The Golden State League was an Independent Baseball league that operated in California from 1994 to 1996.

The league had originally targeted eight teams and considered 10-12 potential sites, they were Chico; Fresno; Henderson, Nevada; Lodi; Long Beach; Merced; Oceanside; Oxnard; Palm Springs; Redding; Rohnert Park; Sacramento; San Luis Obispo; Santa Barbara; St. George, Utah; Yuba City; and Yuma, Arizona.

However, it eventually started play with only four teams. These were the Imperial Valley Brahmas in Brawley, California and El Centro, California; the Antelope Valley Ravens in Lancaster, California and Palmdale, California; the Yuma Desert Dawgs moved to the Western Baseball League the following year (1996); and a traveling team, the Sierra Nevada/Southern Nomadic Miners, represented both Bishop, California (Sierra Nevada), and the Palm Springs area (Southern Nomadic). One team was supposed to play in Indio, California as the Indio Lil' Devils, but the city lacked a standard ball park and the team's operations had moved to Yuma. Another failed team, the San Luis Obispo Knights in Paso Robles, California, never surfaced.

Planning for the league started in 1993. Golden State immediately faced obstacles in securing municipal financing, ballparks, and subsidies for new teams, as well as entrenched competition from the California League.

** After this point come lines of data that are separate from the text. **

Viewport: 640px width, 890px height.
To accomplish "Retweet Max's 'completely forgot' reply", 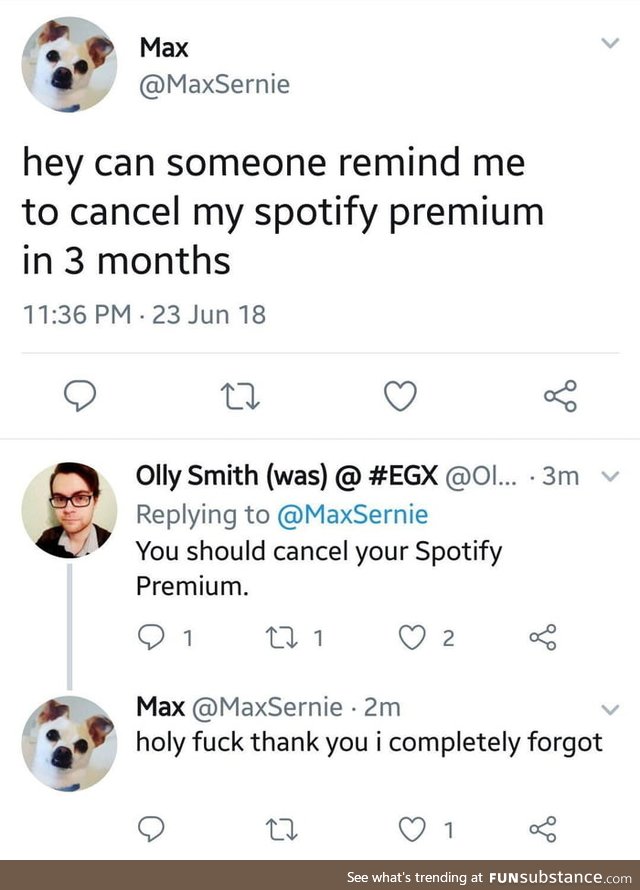I will (282, 830).
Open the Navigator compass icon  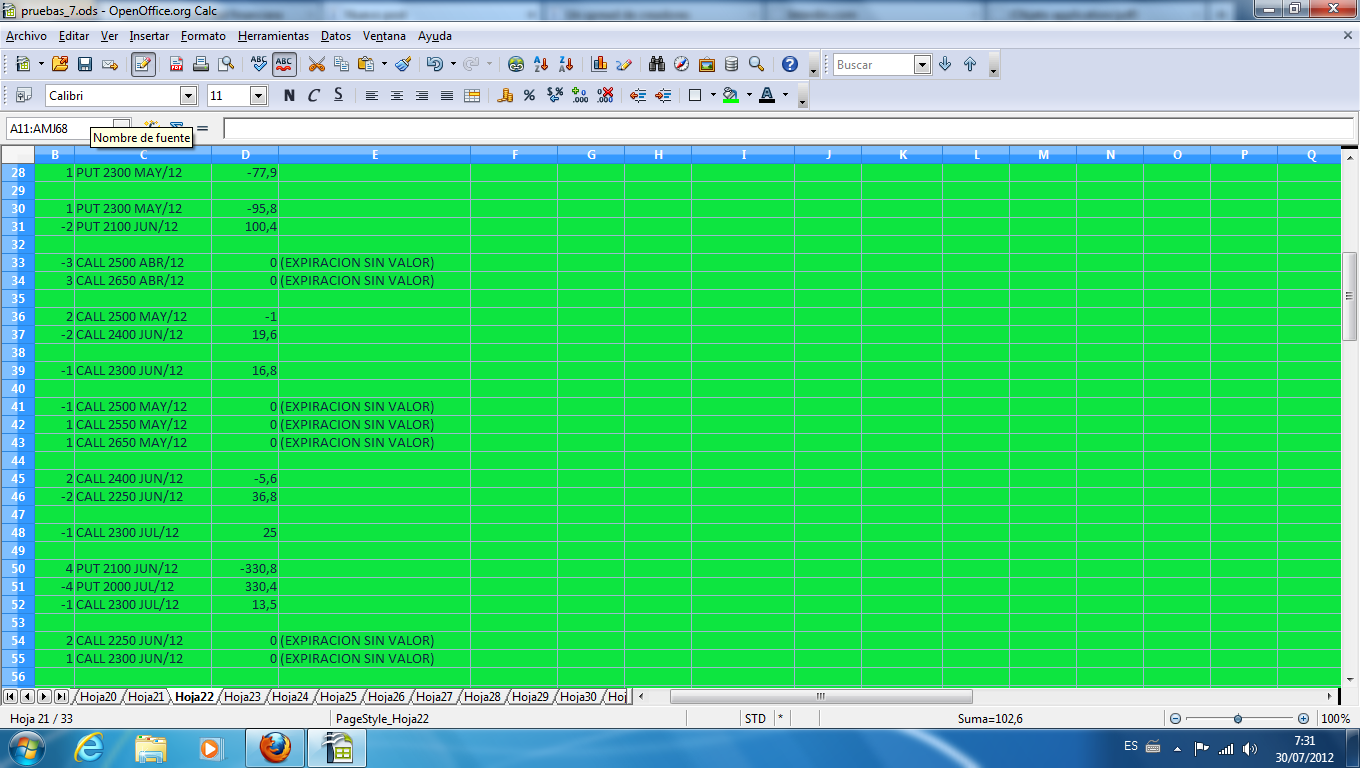[682, 64]
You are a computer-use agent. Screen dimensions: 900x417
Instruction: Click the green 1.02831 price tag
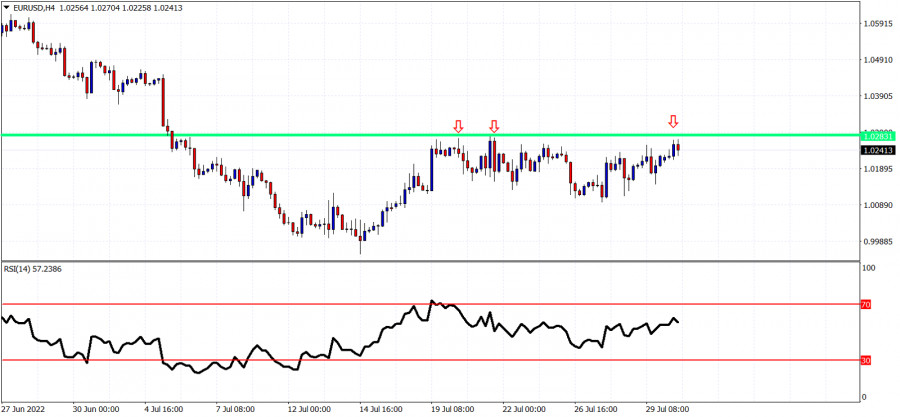877,136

Plagued by financial difficulties, the season opener was postponed several times from the original target date of March 31, 1995. The league folded just one week after its opening game held on June 16, 1995, in Yuma. The Ravens continued to play as a member of the later-folded Southwest Baseball League with teams in Arizona, Colorado, Nevada, New Mexico and Utah with the rest of home games in the Speedway Ballpark in Rosamond, California.

Like most independent leagues, Golden State rosters included a mix of high school and college stars and big leaguers looking to extend their careers. Ex-major leaguers associated with Golden State included pitcher Scott Taylor (Antelope Valley), formerly of the Red Sox, and Gold Glove and all-star outfielder Ellis Valentine (manager Antelope Valley).